§ TO DO: Set down, please, without alteration, the lines of the entries below from the first through the one containing "Given: Disable 省电模式 checkbox".
= = = = =
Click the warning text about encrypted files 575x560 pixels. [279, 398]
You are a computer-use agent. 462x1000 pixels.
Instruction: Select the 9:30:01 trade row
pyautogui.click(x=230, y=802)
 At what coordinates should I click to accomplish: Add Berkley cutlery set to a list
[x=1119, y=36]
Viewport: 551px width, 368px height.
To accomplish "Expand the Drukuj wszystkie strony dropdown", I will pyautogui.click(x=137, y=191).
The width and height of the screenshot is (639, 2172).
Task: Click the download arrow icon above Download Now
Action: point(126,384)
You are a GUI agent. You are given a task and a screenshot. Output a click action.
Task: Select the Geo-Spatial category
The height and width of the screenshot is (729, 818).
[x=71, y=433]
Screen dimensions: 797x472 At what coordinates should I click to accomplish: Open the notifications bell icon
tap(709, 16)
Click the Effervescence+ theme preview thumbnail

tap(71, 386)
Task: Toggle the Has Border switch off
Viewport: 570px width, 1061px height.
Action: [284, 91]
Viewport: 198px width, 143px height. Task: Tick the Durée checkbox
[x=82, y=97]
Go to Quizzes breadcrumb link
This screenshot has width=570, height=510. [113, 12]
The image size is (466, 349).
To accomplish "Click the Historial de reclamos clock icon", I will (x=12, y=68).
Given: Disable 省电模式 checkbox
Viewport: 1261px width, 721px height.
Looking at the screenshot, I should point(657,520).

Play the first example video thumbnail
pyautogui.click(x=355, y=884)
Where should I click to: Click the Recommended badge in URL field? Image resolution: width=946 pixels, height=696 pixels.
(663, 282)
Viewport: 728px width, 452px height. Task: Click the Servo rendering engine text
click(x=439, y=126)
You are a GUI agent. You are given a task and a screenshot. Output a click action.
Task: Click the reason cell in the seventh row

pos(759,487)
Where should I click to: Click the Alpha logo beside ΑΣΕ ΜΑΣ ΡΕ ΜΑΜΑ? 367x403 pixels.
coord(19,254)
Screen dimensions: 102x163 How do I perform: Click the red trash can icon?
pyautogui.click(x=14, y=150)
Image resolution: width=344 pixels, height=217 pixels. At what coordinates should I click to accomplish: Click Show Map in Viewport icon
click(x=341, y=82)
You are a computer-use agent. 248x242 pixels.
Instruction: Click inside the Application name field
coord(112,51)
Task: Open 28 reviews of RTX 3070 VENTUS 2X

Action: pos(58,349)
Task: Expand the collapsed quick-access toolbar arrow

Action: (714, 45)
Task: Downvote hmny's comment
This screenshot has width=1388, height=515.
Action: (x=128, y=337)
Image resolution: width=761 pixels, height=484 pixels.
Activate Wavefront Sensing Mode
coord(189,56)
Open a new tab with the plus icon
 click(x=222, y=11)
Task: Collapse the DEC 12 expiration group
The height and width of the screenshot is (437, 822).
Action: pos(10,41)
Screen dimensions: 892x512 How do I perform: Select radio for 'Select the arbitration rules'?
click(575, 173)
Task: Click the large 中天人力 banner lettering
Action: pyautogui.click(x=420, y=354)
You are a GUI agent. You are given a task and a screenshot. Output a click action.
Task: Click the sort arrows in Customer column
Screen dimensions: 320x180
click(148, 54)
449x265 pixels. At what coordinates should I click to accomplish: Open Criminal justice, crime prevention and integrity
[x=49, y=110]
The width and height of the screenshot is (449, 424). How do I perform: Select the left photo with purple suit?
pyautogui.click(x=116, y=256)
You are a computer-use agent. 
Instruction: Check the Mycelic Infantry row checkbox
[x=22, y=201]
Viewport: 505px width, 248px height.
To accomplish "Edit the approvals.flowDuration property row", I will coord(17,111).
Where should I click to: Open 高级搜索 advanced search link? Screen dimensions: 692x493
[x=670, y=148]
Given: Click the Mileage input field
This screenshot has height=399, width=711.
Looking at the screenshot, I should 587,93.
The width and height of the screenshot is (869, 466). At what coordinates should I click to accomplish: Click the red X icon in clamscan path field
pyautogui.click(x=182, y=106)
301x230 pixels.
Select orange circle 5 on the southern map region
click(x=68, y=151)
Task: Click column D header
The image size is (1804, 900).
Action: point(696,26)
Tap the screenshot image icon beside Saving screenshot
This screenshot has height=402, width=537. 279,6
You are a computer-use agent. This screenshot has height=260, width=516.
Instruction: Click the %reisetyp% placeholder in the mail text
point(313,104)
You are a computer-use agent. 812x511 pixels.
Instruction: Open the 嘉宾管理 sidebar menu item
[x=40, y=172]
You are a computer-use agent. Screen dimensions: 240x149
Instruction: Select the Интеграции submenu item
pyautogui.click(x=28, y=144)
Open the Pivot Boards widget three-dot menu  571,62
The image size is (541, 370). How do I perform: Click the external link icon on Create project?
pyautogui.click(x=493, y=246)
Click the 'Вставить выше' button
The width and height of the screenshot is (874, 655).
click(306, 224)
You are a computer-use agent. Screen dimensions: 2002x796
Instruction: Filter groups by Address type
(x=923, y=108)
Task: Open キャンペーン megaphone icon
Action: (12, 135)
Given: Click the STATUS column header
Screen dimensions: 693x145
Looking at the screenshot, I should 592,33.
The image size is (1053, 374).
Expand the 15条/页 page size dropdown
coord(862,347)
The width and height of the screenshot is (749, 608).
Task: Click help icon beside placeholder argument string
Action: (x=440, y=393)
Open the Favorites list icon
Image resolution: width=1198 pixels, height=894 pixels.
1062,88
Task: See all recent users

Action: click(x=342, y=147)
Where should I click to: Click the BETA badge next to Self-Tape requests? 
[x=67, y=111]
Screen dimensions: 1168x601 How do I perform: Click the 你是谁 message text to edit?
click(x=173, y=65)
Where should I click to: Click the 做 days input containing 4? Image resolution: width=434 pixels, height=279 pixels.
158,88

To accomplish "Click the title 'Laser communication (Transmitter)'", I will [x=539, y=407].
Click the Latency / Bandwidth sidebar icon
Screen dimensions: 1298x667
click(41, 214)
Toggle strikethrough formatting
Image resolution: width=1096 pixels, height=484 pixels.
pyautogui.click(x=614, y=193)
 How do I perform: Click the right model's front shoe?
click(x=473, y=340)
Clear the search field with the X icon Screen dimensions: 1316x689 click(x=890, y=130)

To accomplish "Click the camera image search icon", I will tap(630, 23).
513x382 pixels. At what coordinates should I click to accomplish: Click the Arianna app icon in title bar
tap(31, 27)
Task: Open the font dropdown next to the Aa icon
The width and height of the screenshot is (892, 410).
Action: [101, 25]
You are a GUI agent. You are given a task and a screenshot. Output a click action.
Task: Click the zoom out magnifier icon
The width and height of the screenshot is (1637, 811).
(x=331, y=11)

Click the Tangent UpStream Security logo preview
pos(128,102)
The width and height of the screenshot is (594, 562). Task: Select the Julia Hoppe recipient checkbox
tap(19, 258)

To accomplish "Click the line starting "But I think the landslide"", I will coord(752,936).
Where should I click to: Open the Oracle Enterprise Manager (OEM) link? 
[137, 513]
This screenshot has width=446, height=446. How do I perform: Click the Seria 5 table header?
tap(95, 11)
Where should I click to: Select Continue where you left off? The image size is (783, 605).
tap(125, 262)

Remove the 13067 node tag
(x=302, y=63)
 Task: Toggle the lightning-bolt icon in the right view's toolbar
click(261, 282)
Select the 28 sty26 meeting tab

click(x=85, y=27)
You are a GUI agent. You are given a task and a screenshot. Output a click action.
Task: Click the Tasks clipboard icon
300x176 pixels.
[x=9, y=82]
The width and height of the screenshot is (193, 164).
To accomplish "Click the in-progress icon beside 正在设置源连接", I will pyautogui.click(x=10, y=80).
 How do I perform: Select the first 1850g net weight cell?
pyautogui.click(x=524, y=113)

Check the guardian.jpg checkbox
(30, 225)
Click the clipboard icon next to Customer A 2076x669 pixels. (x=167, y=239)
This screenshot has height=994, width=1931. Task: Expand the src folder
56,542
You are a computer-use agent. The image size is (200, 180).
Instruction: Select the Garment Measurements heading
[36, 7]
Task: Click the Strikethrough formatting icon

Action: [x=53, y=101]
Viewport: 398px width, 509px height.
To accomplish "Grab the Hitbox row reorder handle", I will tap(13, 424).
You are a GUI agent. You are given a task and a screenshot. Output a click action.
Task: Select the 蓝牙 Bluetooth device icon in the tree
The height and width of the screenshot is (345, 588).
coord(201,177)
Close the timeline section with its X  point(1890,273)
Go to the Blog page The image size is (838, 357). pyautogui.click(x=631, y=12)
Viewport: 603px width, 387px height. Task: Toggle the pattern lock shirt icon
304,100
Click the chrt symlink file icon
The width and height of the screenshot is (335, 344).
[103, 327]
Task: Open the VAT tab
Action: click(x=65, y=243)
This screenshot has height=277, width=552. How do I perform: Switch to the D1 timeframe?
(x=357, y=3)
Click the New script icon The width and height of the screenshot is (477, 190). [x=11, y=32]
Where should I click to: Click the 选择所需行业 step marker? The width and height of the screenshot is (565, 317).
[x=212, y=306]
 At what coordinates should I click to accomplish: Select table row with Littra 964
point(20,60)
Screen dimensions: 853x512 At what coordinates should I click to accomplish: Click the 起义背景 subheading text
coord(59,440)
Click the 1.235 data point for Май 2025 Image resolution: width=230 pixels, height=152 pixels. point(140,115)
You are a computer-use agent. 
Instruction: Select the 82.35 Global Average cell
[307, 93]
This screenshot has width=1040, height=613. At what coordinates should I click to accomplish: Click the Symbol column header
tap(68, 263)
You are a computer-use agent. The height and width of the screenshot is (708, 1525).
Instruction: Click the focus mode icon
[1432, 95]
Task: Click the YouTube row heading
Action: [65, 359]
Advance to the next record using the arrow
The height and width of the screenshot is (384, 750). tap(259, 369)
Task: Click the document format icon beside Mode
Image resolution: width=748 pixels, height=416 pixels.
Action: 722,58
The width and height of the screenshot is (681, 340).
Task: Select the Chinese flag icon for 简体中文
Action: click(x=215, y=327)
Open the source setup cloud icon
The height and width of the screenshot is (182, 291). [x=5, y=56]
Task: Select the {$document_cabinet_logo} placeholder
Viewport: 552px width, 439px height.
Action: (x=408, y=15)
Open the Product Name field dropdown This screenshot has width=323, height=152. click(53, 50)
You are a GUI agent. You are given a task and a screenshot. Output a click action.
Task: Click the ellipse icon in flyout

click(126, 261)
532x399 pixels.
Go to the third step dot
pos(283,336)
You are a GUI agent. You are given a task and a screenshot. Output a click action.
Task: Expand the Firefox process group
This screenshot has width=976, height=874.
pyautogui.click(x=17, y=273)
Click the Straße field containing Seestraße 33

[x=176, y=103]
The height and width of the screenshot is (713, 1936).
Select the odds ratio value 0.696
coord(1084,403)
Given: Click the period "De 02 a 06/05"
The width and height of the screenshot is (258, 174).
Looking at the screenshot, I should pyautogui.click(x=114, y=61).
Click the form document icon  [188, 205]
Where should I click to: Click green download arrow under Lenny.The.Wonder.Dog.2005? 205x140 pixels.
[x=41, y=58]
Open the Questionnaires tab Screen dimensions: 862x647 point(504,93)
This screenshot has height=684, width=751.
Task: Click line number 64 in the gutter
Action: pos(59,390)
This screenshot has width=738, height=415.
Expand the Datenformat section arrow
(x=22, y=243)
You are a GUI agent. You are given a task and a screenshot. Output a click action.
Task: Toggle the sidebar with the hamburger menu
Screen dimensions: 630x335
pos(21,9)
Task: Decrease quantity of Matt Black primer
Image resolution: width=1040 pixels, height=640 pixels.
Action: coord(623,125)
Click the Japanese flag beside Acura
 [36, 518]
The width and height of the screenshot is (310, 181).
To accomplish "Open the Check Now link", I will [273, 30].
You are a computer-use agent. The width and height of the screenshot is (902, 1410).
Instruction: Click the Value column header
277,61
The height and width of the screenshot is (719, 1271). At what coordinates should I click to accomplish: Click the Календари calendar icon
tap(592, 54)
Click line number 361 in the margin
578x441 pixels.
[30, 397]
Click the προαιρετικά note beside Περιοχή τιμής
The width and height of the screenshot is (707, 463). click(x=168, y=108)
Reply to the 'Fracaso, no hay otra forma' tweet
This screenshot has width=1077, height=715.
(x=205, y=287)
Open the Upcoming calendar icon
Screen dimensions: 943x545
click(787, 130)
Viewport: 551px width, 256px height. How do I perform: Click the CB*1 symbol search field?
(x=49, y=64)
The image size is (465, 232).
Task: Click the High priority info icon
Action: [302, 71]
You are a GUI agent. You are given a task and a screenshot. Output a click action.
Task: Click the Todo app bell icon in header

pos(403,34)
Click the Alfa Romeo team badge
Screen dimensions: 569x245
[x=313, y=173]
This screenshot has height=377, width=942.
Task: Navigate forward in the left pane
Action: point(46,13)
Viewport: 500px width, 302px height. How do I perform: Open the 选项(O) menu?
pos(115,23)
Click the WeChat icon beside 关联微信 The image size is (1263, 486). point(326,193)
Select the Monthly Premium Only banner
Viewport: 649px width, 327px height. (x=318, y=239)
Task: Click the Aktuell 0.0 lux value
= = = = =
§ YOUR SOLUTION:
Click the warning text about encrypted files 575x560 pixels. [279, 398]
You are a computer-use agent. 462x1000 pixels.
Instruction: Select the 9:30:01 trade row
pyautogui.click(x=230, y=802)
 At what coordinates should I click to accomplish: Add Berkley cutlery set to a list
[x=1119, y=36]
Viewport: 551px width, 368px height.
To accomplish "Expand the Drukuj wszystkie strony dropdown", I will pyautogui.click(x=137, y=191).
The width and height of the screenshot is (639, 2172).
Task: Click the download arrow icon above Download Now
Action: point(126,384)
You are a GUI agent. You are given a task and a screenshot. Output a click action.
Task: Select the Geo-Spatial category
The height and width of the screenshot is (729, 818).
[x=71, y=433]
Screen dimensions: 797x472 At what coordinates should I click to accomplish: Open the notifications bell icon
tap(709, 16)
Click the Effervescence+ theme preview thumbnail

tap(71, 386)
Task: Toggle the Has Border switch off
Viewport: 570px width, 1061px height.
Action: [284, 91]
Viewport: 198px width, 143px height. Task: Tick the Durée checkbox
[x=82, y=97]
Go to Quizzes breadcrumb link
This screenshot has width=570, height=510. [113, 12]
The image size is (466, 349).
To accomplish "Click the Historial de reclamos clock icon", I will (x=12, y=68).
Given: Disable 省电模式 checkbox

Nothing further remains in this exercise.